_Goal_.
Print every one of the rows below word for word, omitting the pictures.

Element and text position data
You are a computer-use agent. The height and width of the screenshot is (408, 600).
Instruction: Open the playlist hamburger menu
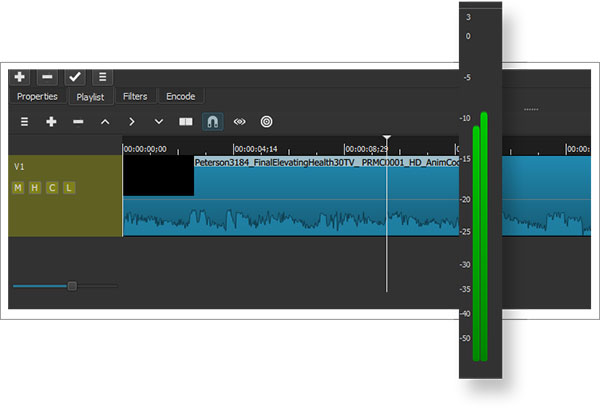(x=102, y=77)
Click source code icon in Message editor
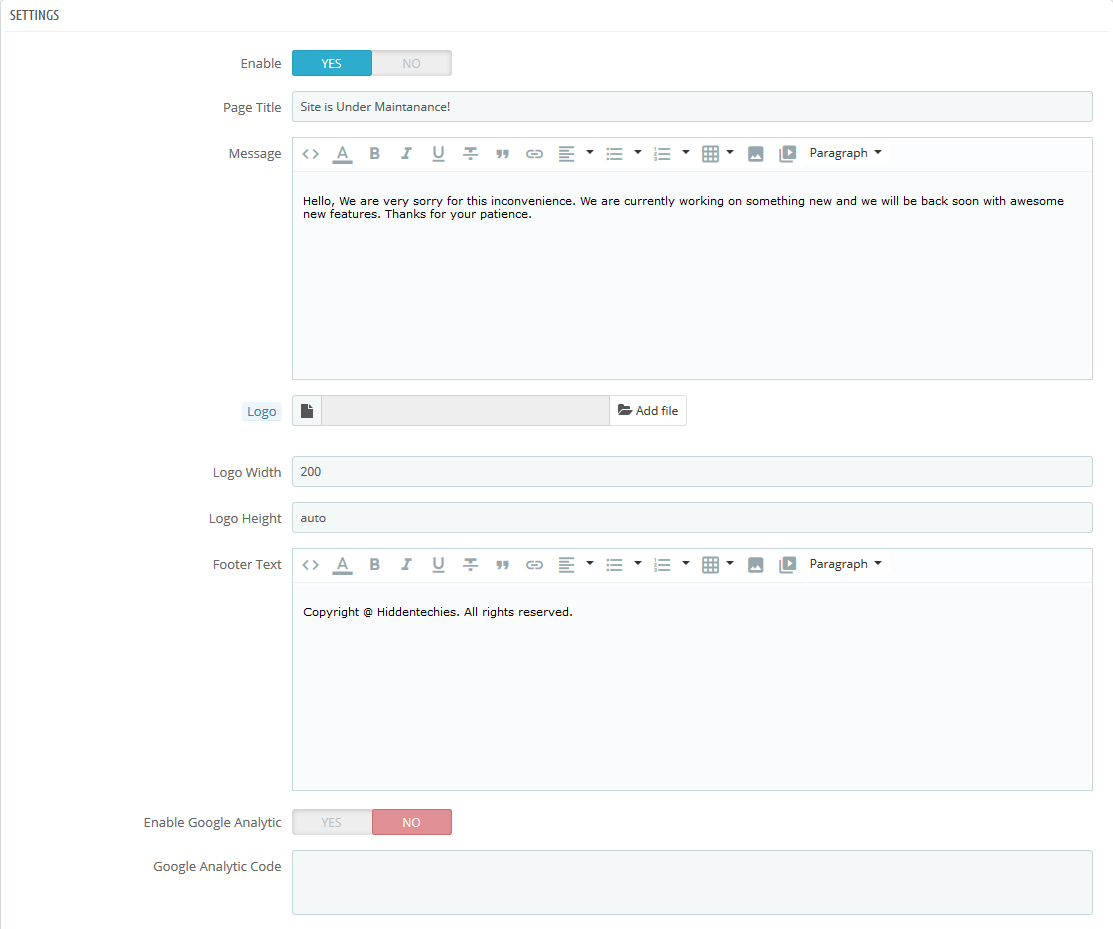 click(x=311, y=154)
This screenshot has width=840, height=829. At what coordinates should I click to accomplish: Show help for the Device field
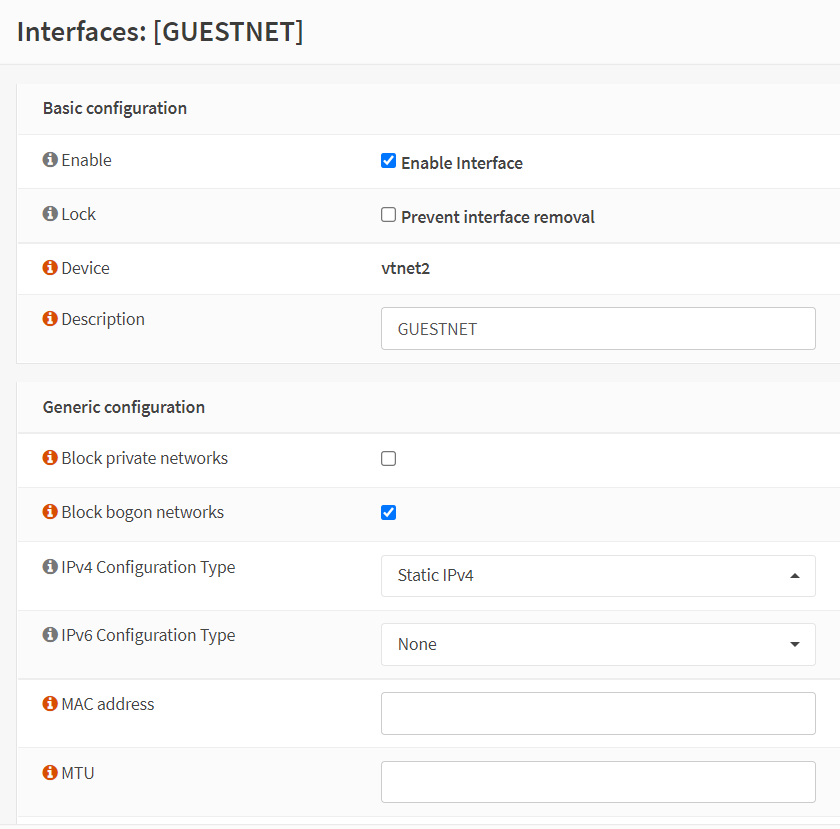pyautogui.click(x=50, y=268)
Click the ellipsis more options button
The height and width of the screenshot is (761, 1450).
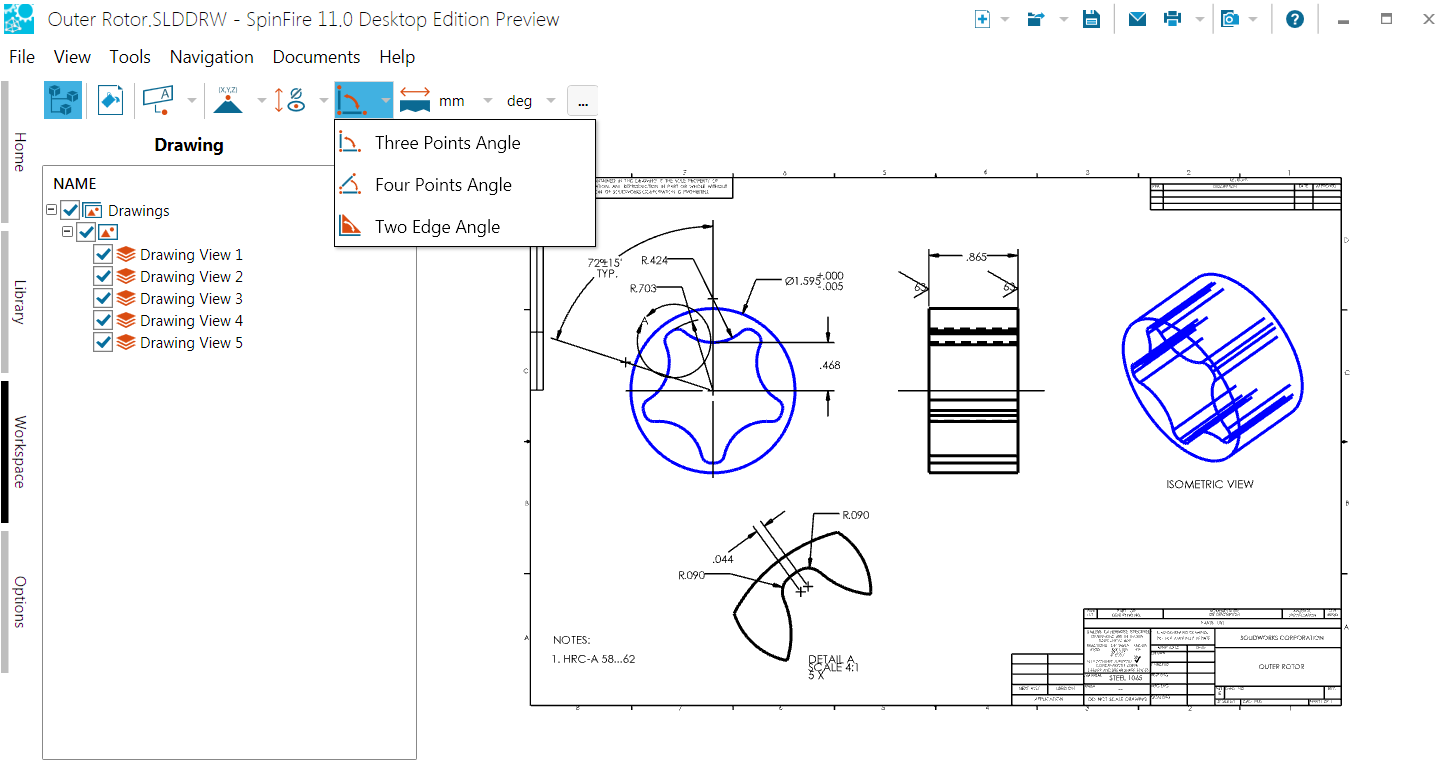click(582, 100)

_The reply_.
You are a computer-use agent. The height and width of the screenshot is (408, 600).
Instruction: Open the playlist hamburger menu
(x=102, y=77)
Click source code icon in Message editor
 click(x=311, y=154)
This screenshot has width=840, height=829. At what coordinates should I click to accomplish: Show help for the Device field
pyautogui.click(x=50, y=268)
Click the ellipsis more options button
The height and width of the screenshot is (761, 1450).
click(582, 100)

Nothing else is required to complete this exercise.